Lo sport ci insegna che nel volgere di poche stagioni si possono stravolgere gerarchie consolidate. Lo ha dimostrato il Settebello nella pallanuoto, da undicesimo a primo ai Mondiali nel giro di due anni. Lo sta dimostrando anche la nazionale dell'alchimista Cesare Prandelli, l'uomo che sta realizzando l'apparentemente improba missione di cambiare la cultura calcistica italiana.
Solo nel giugno 2010 la selezione tricolore usciva mestamente dalla rassegna iridata sudaricana, tra le peggiori di sempre con i pareggi contro Paraguay e Nuova Zelanda e l'ingloriosa sconfitta con la Slovacchia. Poco più di 13 mesi dopo, l'Italia non solo è quasi certa della qualificazione agli Europei del 2012, ma anche pareggiato in amichevole con la Germania e battuto i campioni del mondo della Spagna.
I disastri dell'era Lippi-bis sembrano appartenere alla Preistoria: ora gli azzurri, ormai fuori dal tunnel oscuro che avevano imboccato, possono guardare al futuro con rinnovate ambizioni.
Nel successo sulle Furie Rosse ha colpito principalmente un aspetto della selezione tricolore: la gestione del pallone. Nell'arco dell'intero match, infatti, non vi è stato un solo lancio lungo; sin dal reparto arretrato, al contrario, si è cercato sempre di creare gioco, non sprecando neppure un possesso. La squadra, nel complesso, ha denotato grande qualità, dalla quale è sfociata un'azione armoniosa e rapida, fatta di tocchi rapidi e precisi. L'Italia, inoltre, è risultata ficcante in fase offensiva, con repentine verticalizzazioni che sovente hanno messo in difficoltà la difesa iberica. E' piaciuto anche l'atteggiamento in fase di copertura, con i vari reaparti coesi nell'arginare le ripartenze avversarie (salvo che nel finale di gara quando è emersa l'inevitabile stanchezza agostana).
Nel primo tempo, addirittura, l'Italia ha dominato la Spagna grazie ad un pressing continuo e, soprattutto, organizzato, che ha incrinato le certezze della Roja sin dalle fondamenta.

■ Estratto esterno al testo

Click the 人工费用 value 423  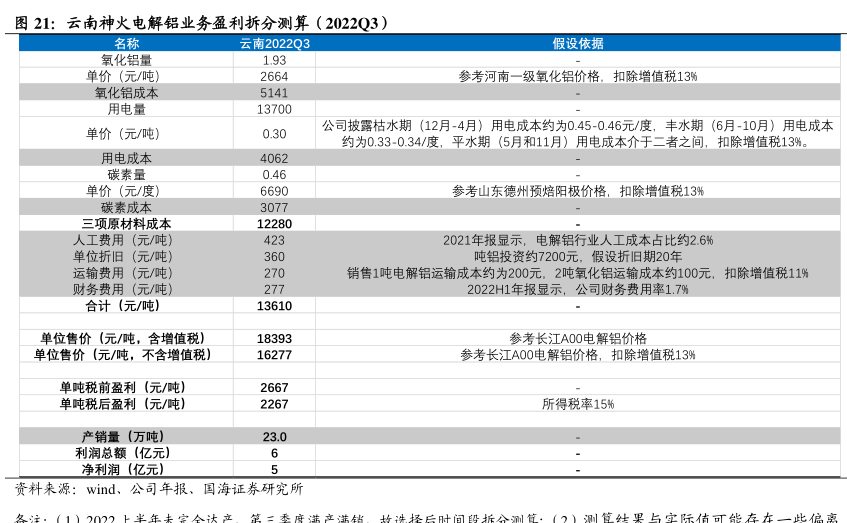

L'impressione, dunque, è che la rivoluzione prandelliana sia in piena realizzazione, con i giocatori che seguono alla lettera le indicazioni di un vero e proprio vate che sta imprimendo una svolta storica al nostro calcio obsoleto e da sempre poco incline alle innovazioni.
Se prima la nostra caratteristica principale era rappresentata dalla solidità difensiva (grazie alla quale si sono vinti i Mondiali nel 2006), ora l'imperativo è quello di creare calcio, coniugando estetica e concretezza. La metamorfosi si sta rapidamente compiendo.